We conduct the benchmark tests under the strict Cross-Environment setting (Protocol 3) of the MM-Fi dataset. This protocol ensures that the background clutter in the test set is never seen during training. Furthermore, to comprehensively evaluate the performance upper bound under ideal conditions and the modality-missing robustness in extreme environments, we report the Top-1 Accuracy (%) under two distinct inference scenarios:

Multimodal Setting: Both radar point clouds and visual skeletons are provided to the network during both training and inference phases. This setting assesses the upper bound of cross-modal fusion performance when comprehensive sensor information is available.
Radar-Only Setting: The model is jointly optimized using multimodal data during the training phase, leveraging the topological supervision from the vision teacher. However, during validation and inference, the visual input is completely masked (i.e., replaced by all-zero tensors). This setting explicitly simulates real-world modality-missing conditions caused by low nighttime illumination, severe physical occlusions, or visual sensor failures. It rigorously validates the network’s robustness for environment-invariant sensing, relying exclusively on the mmWave radar modality and entirely decoupled from visual dependencies.

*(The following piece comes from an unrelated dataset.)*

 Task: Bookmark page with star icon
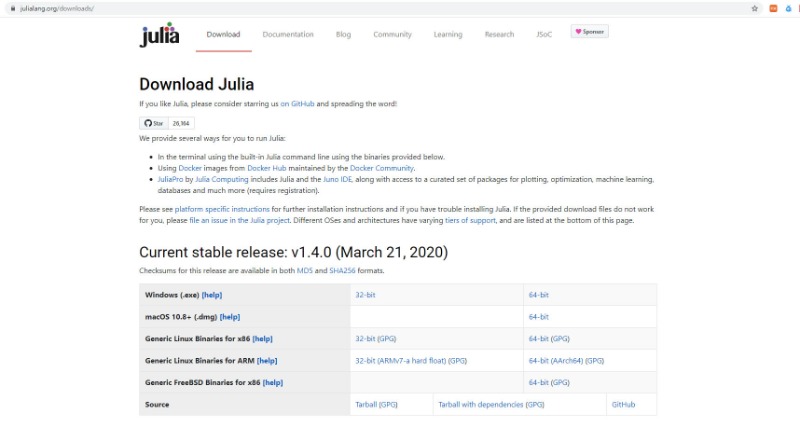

The quantitative results are summarized in Table 2.

As demonstrated in Table 2, the proposed Tac-Mamba establishes a new SOTA performance, exhibiting superiority in both multimodal and single-modal inference scenarios. The fundamental reasons driving this superior performance can be attributed to our specific architectural innovations:

A critical observation from Table 2 is the severe negative transfer observed in traditional multimodal models under the Cross-Environment protocol. Because the visual modality is highly sensitive to environmental and illumination changes, it introduces significant noise in unseen testing environments. Consequently, the multimodal fusion accuracies of the MM-Fi Baseline (66.90%) and the foundation model X-Fi (73.40%) are paradoxically much lower than their pure Radar-Only counterparts (85.00% and 85.70%, respectively). The simple concatenation or attention mechanisms in these baselines fail to isolate the corrupted visual features, leading to polluted joint representations.

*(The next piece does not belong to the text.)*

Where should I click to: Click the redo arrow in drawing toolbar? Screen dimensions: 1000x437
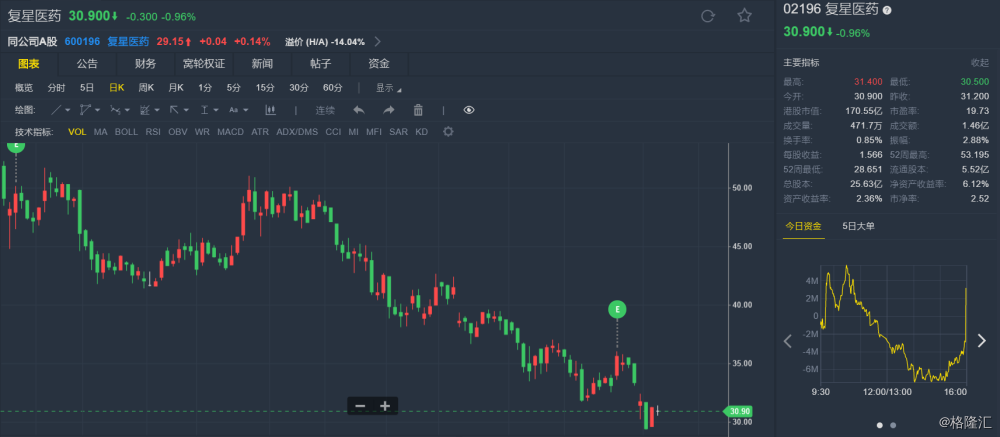point(389,110)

In stark contrast, Tac-Mamba avoids this degradation entirely and achieves a competitive accuracy of 95.37% in the multimodal setting, outperforming the massive MMSense model (87.66%). This advantage is driven by our proposed TACG. Unlike static fusion, TACG utilizes bilinear cross-modal interactions to dynamically evaluate the reliability of incoming visual features. When the visual input is corrupted by environmental shifts, the gate deterministically suppresses the noisy visual branch, ensuring that the fusion process is constructively enhanced rather than polluted.

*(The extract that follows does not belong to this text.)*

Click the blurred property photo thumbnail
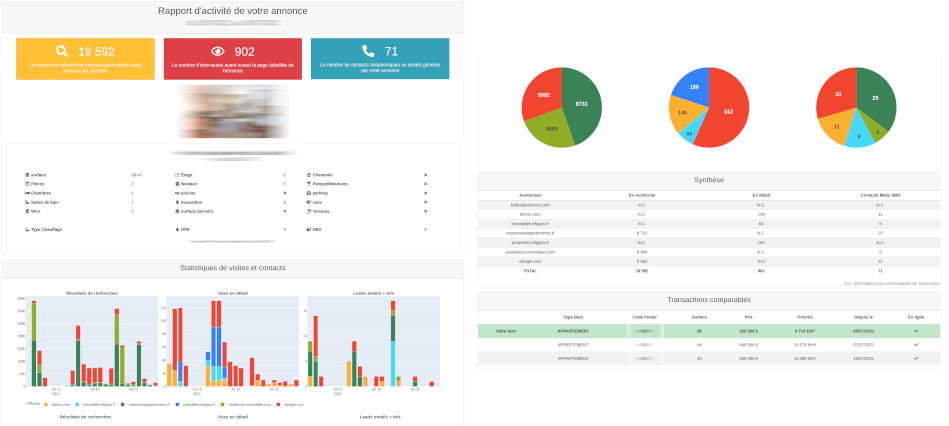Screen dimensions: 949x426 [232, 111]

In the strictly Radar-Only scenario, Tac-Mamba retains a robust accuracy of 87.54%. Traditional graph-based networks, such as AGCN and CTRGCN, fail to capture the unstructured geometry of radar clouds. This results in accuracy rates below 66%. Furthermore, the dedicated cross-modal distillation framework SkeFi achieves only 62.98% on single-modal inference. This indicates that its graph-based transfer has difficulty overcoming the inherent sparsity of mmWave data.

Tac-Mamba’s performance in the pure-radar setting is superior, with a score of 87.54%. This score slightly surpasses the foundation model X-Fi’s score of 85.70%. This is primarily attributed to the modality dropout strategy combined with the PTv3 encoder. During training, the random masking of the vision teacher forces the PTv3 student to map sparse 3D coordinates independently to high-dimensional topological representations. This explicit distillation, which is supervised by the Spatial Mamba teacher, guarantees that the radar branch learns an environment-invariant human structural prior. This ensures that Tac-Mamba can maintain reliable sensing capabilities, even when cameras are disabled in real-world edge deployments.

4.4. Robustness to Radar Point Cloud Sparsity

In practical deployments, the number of valid mmWave radar points may change with distance, clutter, and body motion. To examine the robustness of Tac-Mamba to sparse radar point clouds, we conducted an additional inference-time sparsity test.

During training, the model used the original dynamic point clouds with batch-wise padding, where the maximum number of valid points in each batch generally reached up to about 96. During evaluation, we randomly downsampled the valid radar points in each frame to fixed densities of

N \in {64, 32, 16, 8}

. We then tested both the Radar-Only and Multi-Modal settings. The results are summarized in Table 3.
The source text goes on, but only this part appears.